> [Problem set]:
1. In the passage on U.S. policy toward Syria, swap "Syrian opposition activists" for "Syrian dissidents" and write out the part from "In Turkey this" to "inside the country.".
2. Continue the passage on U.S. policy toward Syria from where it stops.
Start of Selected excerpt
Only recently, through a covert presidential order, has the administration begun to provide intelligence and help allies like Saudi Arabia and Qatar vet groups to see which are extremists and which are worthy of receiving arms. Officials say don’t see the shape of American assistance changing anytime soon.

“The whole idea of doing anything more is not on the table,” one senior official told me of the possibility of military aid. “Our sole job as of now is to plan for the day after.”

In Turkey this past weekend, CNN’s Ivan Watson reported that Secretary of State Hillary Clinton met with Syrian opposition activists, asking them about those still inside the country.

“She wanted to know who the U.S. should give money to, and who they should not give money to,” one activist told Watson.

The refusal of the U.S. to increase its aid to the armed opposition, which could give it a fighting chance against al-Assad’s forces, begs the question of whether the United States is truly ready for the “day after” to be tomorrow. Some officials in the administration argue Ambassador Ford must make further progress with the opposition before the U.S. intensifies its aid to the FSA beyond the current non-lethal package.

Part of that progress is ensuring Syria’s new rulers refrain from retribution against the military, government officials and regime loyalists. The administration is being careful not to repeat the mistakes of Iraq, where transition planning centered on working with a bunch of expats in the Iraqi National Congress who never made it to Baghdad. A security vacuum and collapse of the government after the overthrow of Saddam Hussein led to chaos and paved the way for an insurgency which lasted for years to come.

Officials now say the United States wants a “soft landing” that keeps institutions intact.

“We want the bloodshed to end but it needs to end apace with political developments,” another official said. “So when Assad goes, there is not more bloodshed.”
End of Selected excerpt
Start of Data entries
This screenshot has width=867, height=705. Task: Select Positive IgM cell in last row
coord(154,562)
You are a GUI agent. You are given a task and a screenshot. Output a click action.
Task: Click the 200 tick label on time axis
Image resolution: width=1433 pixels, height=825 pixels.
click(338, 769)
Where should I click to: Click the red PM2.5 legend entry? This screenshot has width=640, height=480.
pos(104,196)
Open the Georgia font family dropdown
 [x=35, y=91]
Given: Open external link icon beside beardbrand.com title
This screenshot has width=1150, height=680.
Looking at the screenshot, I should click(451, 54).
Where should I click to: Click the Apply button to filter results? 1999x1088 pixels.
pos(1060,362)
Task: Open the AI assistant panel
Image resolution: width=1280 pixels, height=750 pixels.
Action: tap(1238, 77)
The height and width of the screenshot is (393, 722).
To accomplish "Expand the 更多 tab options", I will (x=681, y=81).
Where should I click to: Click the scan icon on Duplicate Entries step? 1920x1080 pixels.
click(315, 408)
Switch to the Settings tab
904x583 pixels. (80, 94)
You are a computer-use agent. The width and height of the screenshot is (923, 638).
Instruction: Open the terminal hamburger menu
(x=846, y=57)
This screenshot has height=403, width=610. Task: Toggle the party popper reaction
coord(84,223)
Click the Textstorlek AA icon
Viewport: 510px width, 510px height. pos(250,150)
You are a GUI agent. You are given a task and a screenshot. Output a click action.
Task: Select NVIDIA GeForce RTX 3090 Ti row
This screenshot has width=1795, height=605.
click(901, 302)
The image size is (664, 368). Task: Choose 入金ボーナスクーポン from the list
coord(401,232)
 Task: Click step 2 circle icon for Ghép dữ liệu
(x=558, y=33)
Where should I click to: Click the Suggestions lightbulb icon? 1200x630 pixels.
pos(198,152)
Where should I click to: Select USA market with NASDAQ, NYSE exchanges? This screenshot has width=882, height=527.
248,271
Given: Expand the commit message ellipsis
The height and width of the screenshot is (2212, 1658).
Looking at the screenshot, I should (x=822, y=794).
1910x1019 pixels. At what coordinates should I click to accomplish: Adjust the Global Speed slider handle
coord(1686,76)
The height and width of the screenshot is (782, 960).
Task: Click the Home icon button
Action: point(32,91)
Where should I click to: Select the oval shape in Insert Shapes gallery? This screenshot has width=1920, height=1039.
End of Data entries
> [Responses for each task]:
1.
In Turkey this past weekend, CNN’s Ivan Watson reported that Secretary of State Hillary Clinton met with Syrian dissidents, asking them about those still inside the country.

2.
The University of Oklahoma’s Josh Landis, who runs the blog “Syria Comment,” warns that U.S. reluctance to arm the opposition puts it at a disadvantage in helping shape the post-al-Assad climate.

Landis points to a climate where complete lack of unity within the opposition has helped al-Assad take advantage of the civil war to live another day. Reports currently suggest as many as one hundred militias or more are operating throughout Syria, rarely coordinating among each other, similar to the civil war in Lebanon in the 1980s.

If Syria is left in ruins after a protracted sectarian conflict, Landis predicts the idea of Syria rising out of the ashes with expatriates imposing rule of law will seem very farfetched.

“Ultimately the ones who win this will be the guys with the guns,” Landis predicts. “They will have the power and will make Syria in their own image. They aren’t going to fly in a bunch of doctors and lawyers and engineers in to tell them how to share the wealth.”

Secretary of State Clinton has used the frustration with the opposition as one of the biggest reasons for not providing it more support.

By helping to better connect its disparate actors, Washington would lose its best excuse not to wade further into the conflict in Syria. But in doing so, it would find its most credible candidates for not only ending the conflict, but undertaking a transition once they do.